Grande bouteille assurément, mémoire (confuse) d' un nez profond, envoûtant, d' un toucher de bouche " lever de rideau "- comme j' ai pu le dire d' un autre vin - qui annonce déjà la puissance, le volume, la structure, l' équilibre, l' harmonie, la longueur de ce vin hors norme, absolument sans aucun défaut, sans aucune déviance ( Luc, si tu me lis, je sais à quel point les critiques et sarcasmes que tu balances à la Coulée sont à la mesure de l' enthousiasme dont tu nous as souvent fait part sur leurs grandes bouteilles !). On a eu du pot, mais je dois reconnaitre ne pas avoir eu de problèmes sur les 3 bues récemment: ce 96 magnifique, un 2006 dont le seul défaut est d' avoir été bu trop jeune, insuffisament carafé et un 1995 qui reste pour moi l' apothéose de tous les Savennières que j' ai pu boire, à un niveau largement supérieur, à mon goût, que le 96 bu Lundi. Mais je l' avoue, il y' a trois jours, comme les deux vins ont été bus en parallèle, j' ai été impressioné comme nous tous, par la puissance, le volume, la longueur de la Coulée, mais c' est le Savennières de Morgat qui m' a le plus touché, par sa finesse, sa délicatesse, sa transparence cristalline, si jeune encore...Mais si j' avais regoûté tranquillement la Coulée, comme j' ai pu le faire longuement avec l' Enclos de Morgat, j' aurais peut être un avis différent, mais pourquoi comparer ? A noter, l' accord remarquable entre les Savennières et le pot au feu de poulet aux légumes de printemps, tissant une histoire d' amour entre le chenin, le goût des légumes et la crème !

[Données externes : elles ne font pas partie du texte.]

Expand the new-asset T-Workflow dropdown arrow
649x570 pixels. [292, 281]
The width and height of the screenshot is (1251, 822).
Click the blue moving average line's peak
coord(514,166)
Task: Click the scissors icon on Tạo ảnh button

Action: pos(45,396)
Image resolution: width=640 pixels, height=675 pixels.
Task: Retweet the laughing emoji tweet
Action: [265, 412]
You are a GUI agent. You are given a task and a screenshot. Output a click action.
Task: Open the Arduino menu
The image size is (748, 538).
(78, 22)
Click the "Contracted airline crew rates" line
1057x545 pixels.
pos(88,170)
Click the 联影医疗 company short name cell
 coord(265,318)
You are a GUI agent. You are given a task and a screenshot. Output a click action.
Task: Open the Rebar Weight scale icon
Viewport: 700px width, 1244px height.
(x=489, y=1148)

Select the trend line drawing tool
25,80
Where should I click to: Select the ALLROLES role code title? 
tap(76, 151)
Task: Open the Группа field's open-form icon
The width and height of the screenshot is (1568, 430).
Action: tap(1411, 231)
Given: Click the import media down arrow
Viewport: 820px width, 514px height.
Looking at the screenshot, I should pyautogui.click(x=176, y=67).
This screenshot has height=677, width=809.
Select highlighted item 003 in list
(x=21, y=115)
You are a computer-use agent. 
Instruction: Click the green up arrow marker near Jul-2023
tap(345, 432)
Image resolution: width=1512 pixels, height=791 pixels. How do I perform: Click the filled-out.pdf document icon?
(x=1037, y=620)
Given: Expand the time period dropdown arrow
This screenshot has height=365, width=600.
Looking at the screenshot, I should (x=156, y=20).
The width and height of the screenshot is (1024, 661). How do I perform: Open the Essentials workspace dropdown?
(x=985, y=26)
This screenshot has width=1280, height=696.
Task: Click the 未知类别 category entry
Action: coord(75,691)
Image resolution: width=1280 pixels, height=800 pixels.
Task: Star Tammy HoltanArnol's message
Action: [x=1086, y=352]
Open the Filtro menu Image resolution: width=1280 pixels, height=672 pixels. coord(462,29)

Une question au passage. La " Sélection de tries du Grand Clos " indiquée sur l' étiquette, est-elle une cuvée particulière qui se distingue de la cuvée normale ? Si oui, est-elle produite régulièrement ou simplement sur certains millésimes d' exception ?
[size=medium]Vin de table ( Anjou). La sève astrale du paradis des Bonnes Blanches 2005. Josette Médau, Pierre Weyand[/size].
assortiment de fromages de chèvre ligériens, Sainte-Maure....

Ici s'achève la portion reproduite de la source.